During one of my visits to Buenos Aires, I wanted to go to the beach but it never happened because the nearest “decent” one, I was told, was about 250 miles away. So it seemed unbelievable to me that the governor would want to travel for so many hours just to go cruising along a “decent” coastline. Of course if he had really wanted to go to a beach, he could have stayed in South Carolina as its official tourism website says, the state’s coast has “miles of crystal white sand” and it’s a great place to “relax at a romantic island resort”.
Buenos Aires is a great place to lose yourself and to leave behind the bubble of day to day life. I know lots of Americans who escape there for the milongas, where they dance tango, a hobby for some, a way of life for others. There’s a very cool, tango cabaret at the Faena Hotel in Puerto Madero, a part of the city where I certainly lost myself, specifically at the Faena’s poolbar but also amid the architecture of Santiago Calatrava, Norman Foster, and Phillippe Starck, who have all built along the city’s old boating docks there.
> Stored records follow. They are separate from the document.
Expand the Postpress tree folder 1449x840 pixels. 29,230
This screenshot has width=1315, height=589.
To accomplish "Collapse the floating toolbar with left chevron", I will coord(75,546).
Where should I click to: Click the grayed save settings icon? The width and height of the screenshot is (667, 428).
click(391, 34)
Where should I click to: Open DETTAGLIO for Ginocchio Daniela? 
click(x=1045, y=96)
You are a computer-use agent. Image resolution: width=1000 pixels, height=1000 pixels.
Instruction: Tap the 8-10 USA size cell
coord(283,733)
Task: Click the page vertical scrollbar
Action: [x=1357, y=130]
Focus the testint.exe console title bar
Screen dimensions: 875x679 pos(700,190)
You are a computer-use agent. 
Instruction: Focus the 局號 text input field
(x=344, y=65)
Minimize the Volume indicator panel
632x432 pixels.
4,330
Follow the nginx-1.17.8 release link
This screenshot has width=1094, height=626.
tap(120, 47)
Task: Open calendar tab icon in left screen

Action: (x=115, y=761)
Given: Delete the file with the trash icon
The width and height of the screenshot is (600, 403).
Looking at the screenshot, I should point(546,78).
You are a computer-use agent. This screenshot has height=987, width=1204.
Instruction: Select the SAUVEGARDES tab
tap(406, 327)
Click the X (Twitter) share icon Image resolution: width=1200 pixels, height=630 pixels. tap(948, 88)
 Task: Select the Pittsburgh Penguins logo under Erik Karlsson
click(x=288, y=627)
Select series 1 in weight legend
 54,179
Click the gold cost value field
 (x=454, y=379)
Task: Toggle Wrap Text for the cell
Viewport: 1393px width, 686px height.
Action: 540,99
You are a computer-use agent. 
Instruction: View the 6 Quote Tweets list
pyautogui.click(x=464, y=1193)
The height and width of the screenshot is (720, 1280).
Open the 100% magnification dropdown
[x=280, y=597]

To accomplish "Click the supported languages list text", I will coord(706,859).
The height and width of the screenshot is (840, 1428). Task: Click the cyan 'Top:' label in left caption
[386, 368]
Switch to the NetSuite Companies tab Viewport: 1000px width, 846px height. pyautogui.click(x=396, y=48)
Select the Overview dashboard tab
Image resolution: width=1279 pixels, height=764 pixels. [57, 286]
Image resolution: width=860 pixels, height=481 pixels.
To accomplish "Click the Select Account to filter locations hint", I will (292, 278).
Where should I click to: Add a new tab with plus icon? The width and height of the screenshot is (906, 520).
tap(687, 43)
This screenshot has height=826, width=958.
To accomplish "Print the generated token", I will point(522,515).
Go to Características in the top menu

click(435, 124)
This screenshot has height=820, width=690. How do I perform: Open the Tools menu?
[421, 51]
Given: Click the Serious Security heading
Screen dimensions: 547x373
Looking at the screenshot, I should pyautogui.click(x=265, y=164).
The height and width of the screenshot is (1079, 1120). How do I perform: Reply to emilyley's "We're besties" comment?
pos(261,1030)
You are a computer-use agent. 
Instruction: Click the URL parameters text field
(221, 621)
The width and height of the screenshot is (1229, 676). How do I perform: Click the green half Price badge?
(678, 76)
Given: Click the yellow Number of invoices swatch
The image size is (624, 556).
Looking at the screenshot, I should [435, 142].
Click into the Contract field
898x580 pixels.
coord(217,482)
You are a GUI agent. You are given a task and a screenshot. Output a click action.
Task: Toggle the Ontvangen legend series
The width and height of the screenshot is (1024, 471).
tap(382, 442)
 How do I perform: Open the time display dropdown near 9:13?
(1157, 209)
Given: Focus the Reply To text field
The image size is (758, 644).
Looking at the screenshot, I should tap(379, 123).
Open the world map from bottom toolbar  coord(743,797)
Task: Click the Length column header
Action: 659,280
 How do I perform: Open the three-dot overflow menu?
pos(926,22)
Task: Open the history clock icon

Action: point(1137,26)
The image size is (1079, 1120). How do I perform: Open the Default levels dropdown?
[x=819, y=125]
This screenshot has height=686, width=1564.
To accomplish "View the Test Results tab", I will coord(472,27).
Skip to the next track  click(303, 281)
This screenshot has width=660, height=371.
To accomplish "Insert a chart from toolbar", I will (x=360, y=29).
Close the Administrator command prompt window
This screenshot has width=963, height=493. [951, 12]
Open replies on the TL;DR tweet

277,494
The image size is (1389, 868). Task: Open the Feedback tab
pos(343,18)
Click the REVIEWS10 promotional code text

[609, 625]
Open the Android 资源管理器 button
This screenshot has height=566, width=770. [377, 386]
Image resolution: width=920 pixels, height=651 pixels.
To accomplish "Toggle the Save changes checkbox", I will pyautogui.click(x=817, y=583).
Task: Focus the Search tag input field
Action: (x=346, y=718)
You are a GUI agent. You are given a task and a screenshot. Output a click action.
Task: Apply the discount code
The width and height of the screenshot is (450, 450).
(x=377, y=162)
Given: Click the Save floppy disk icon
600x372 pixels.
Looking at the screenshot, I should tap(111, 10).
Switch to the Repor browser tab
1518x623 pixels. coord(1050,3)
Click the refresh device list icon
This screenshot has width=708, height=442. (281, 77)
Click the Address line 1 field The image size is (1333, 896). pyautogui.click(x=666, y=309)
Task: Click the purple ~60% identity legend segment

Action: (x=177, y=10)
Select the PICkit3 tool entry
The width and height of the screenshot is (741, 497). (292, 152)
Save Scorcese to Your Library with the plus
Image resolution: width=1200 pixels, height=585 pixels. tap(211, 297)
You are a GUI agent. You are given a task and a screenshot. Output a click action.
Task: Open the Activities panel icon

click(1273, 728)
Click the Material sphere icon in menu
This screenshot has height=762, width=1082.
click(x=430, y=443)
My last trip to Argentina was in October 2008 for the presidential elections, and the first female president of the country – Cristina Fernandez De Kirchner – was elected. In fact the top three most voted candidates were women. But besides losing myself in Argentine politics, a passion for many, I also wrote a profile about Nilda Cuartucci who captured so much attention when she demanded that the Argentine Supreme Court conduct DNA tests on the remains of Eva Peron because she said she was the icon’s secret daughter. As with Elvis, John Kennedy or now Michael Jackson, millions still can’t get enough of the romantic myth of Evita, even today more than 50 years after her death.
Another piece I filed was about a historical struggle against evil in Argentina as described in the book, The Real Odessa, by journalist Uki Goñi. More than 60 years after the end of World War II, Argentina’s role in turning away Jewish refugees but allowing former SS officers into the country, still stirs incredible emotion. Goñi identified an Argentine “wall of silence” that he said links dictator Juan Peron’s welcome of Nazis to his country, to the murderous 1976-83 military dictatorship that did away with thousands of opponents, and to the infamous corruption of the 1980s and 1990s. Through his book, Goñi told me, he hoped to challenge Argentines to never remain silent again when confronted by political and social injustice.
So yes, you can lose yourself, or retreat, or clear your head, or escape from the bubble of your own life in Buenos Aires. There are many distractions available. I wonder what Governor Sanford’s infidelity, his misleading statements and recent revelations about improprieties with women other than his wife say about him? Do you think that now he might really want to disappear in Argentina to clear his head and lose himself far, far away from the coastline and the capital of his South Carolina?